● **The records**

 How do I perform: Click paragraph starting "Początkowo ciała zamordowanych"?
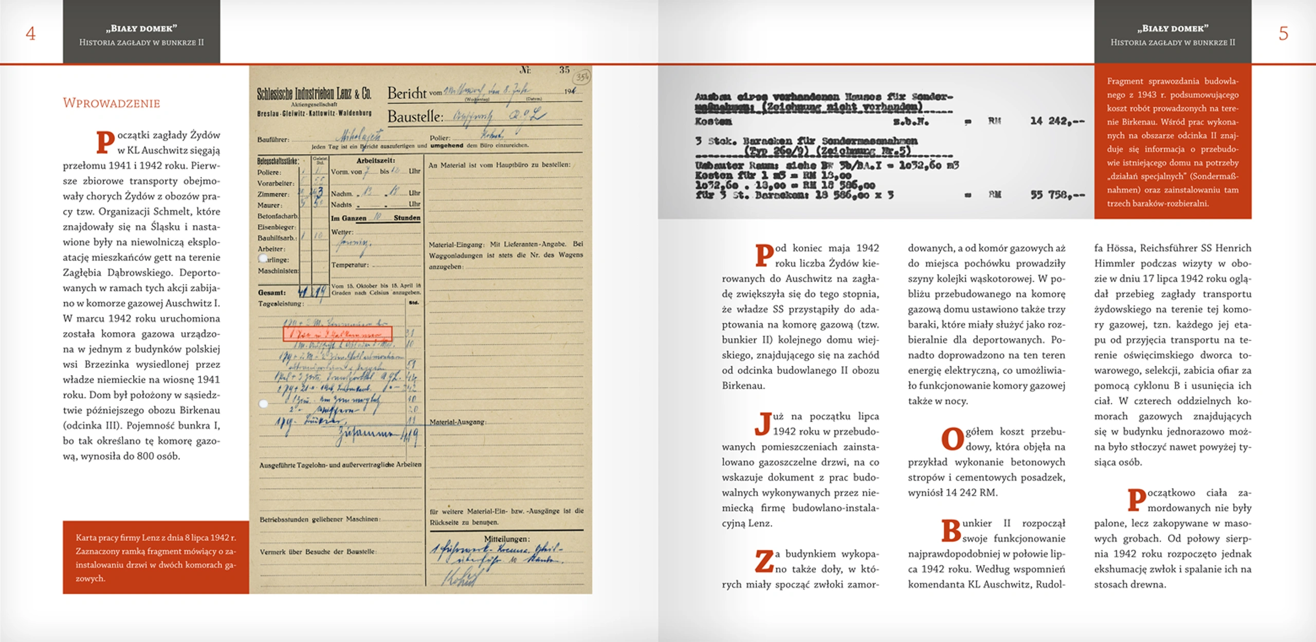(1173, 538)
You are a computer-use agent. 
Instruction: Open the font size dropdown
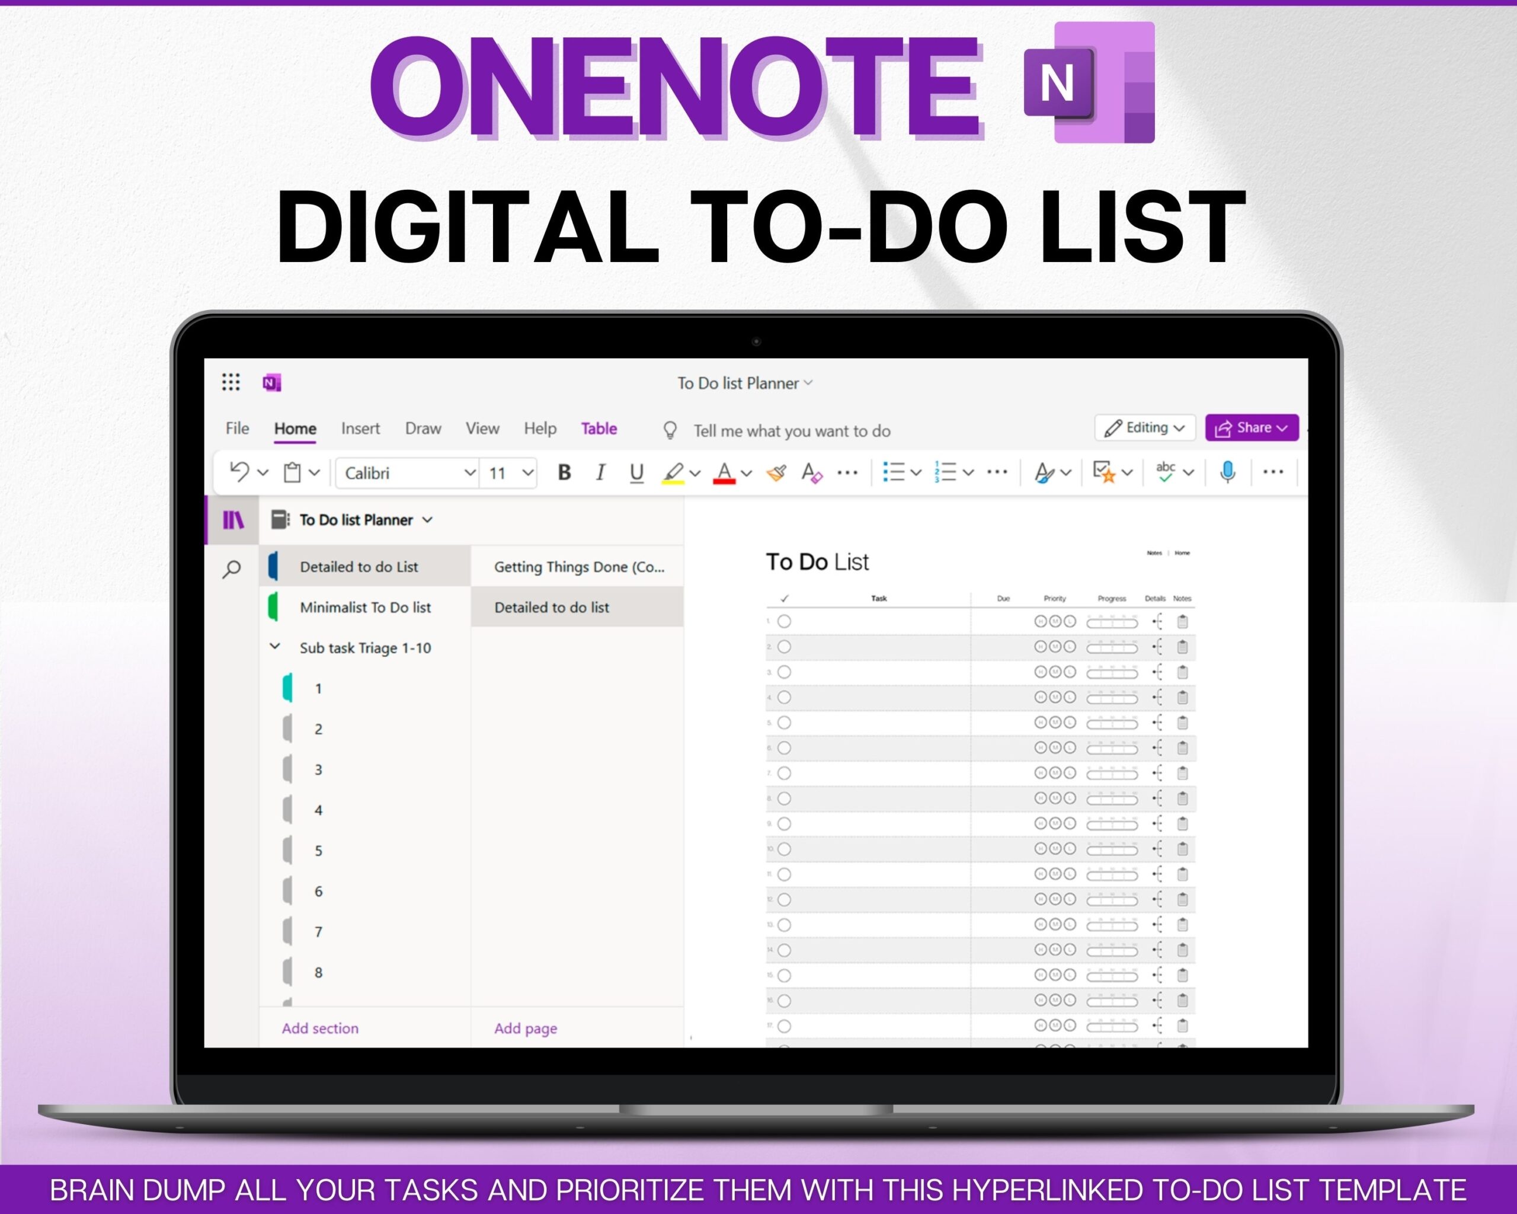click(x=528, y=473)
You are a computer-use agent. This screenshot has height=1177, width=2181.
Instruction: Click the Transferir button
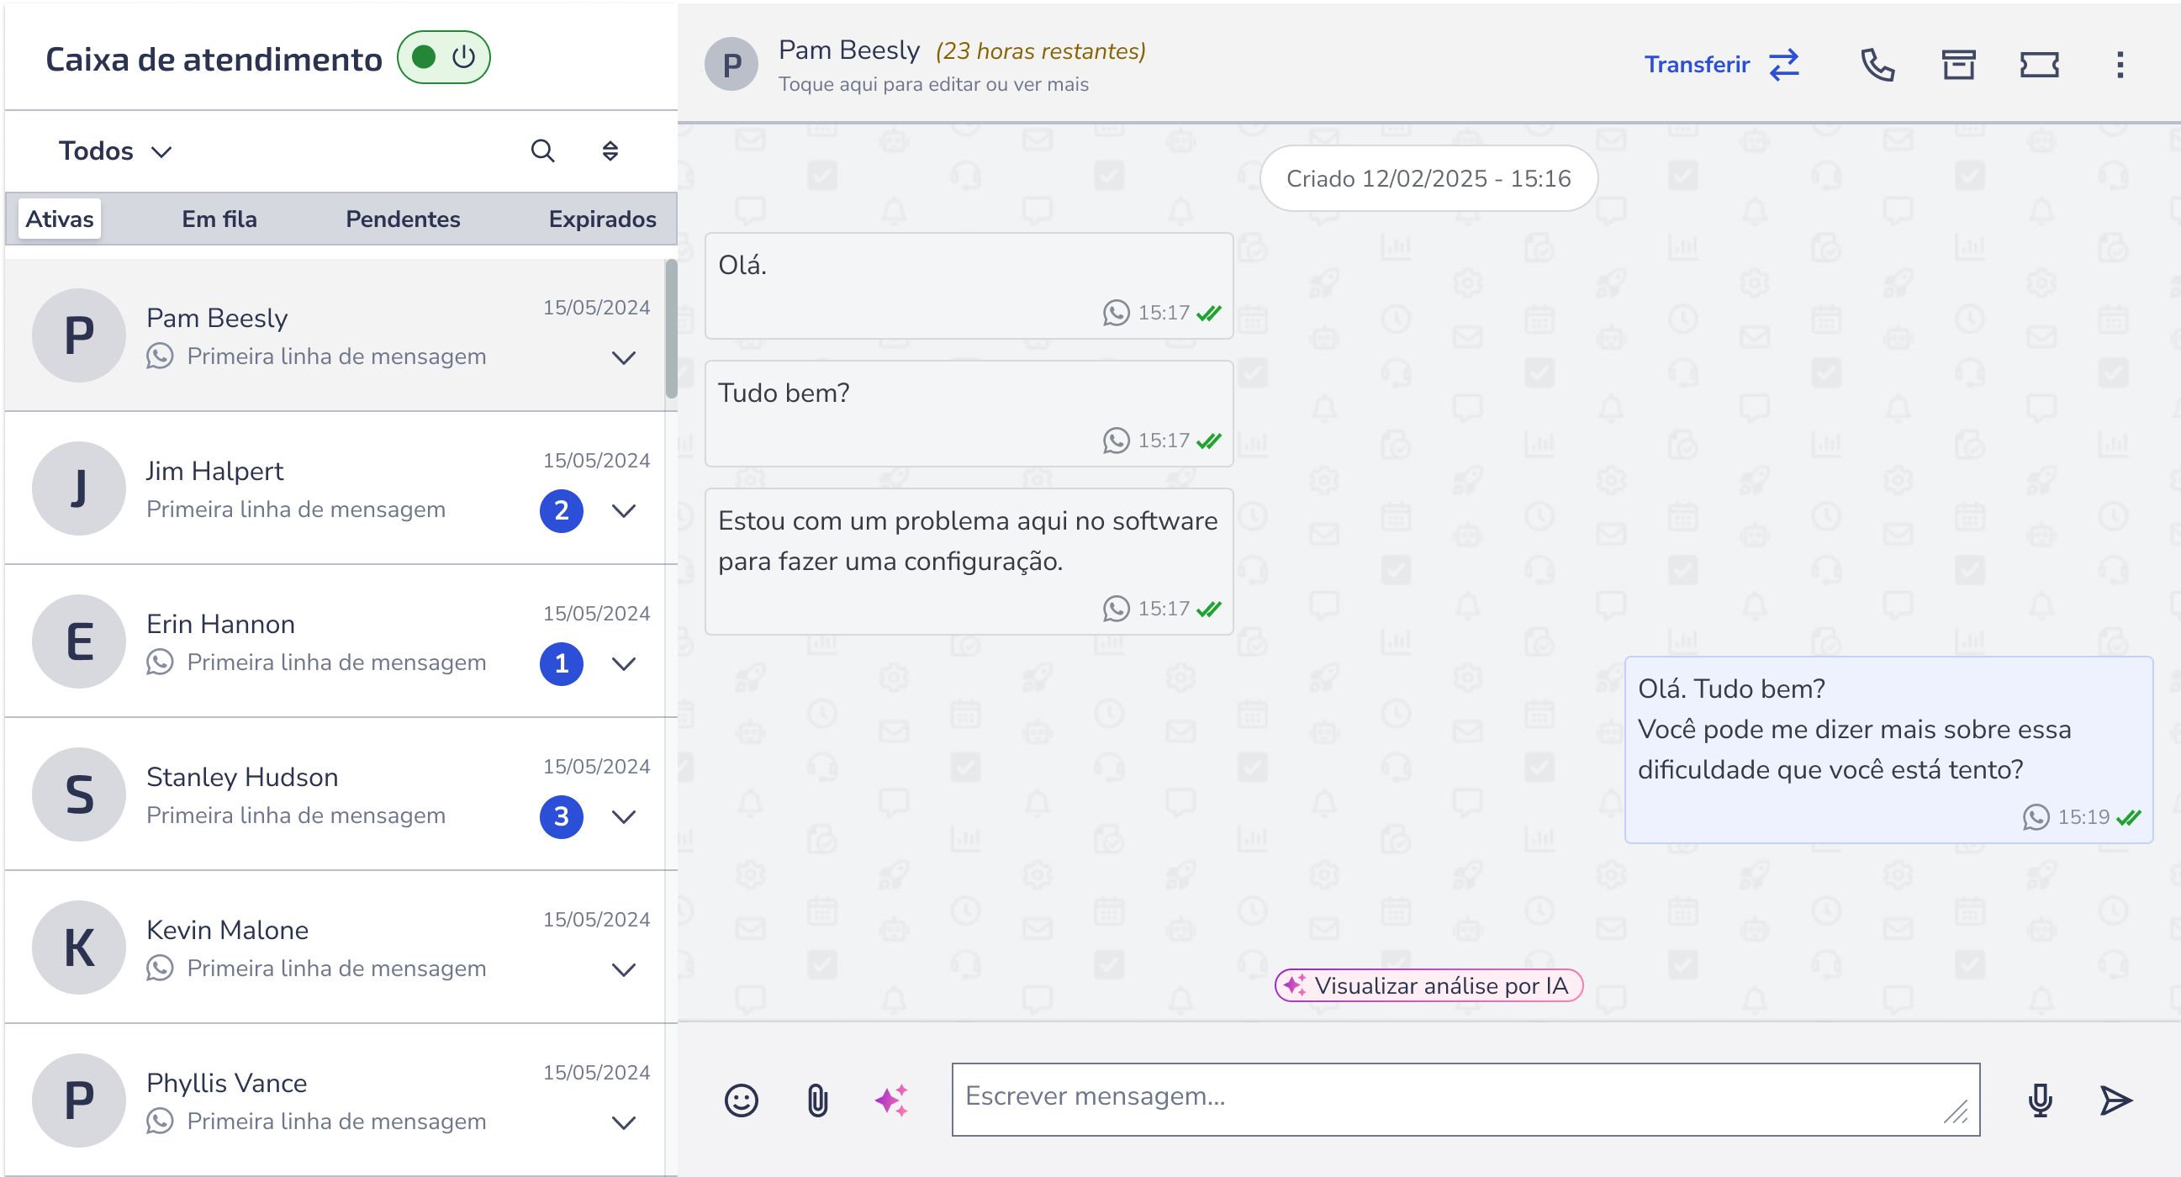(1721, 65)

● **What you need to do**
Copy the material exactly as written and leave every picture behind.

● **Written solution**
 How do I perform: Click paragraph starting "Początkowo ciała zamordowanych"?
(1173, 538)
You are a computer-use agent. 
Instruction: Open the font size dropdown
click(x=528, y=473)
You are a computer-use agent. This screenshot has height=1177, width=2181.
Instruction: Click the Transferir button
(1721, 65)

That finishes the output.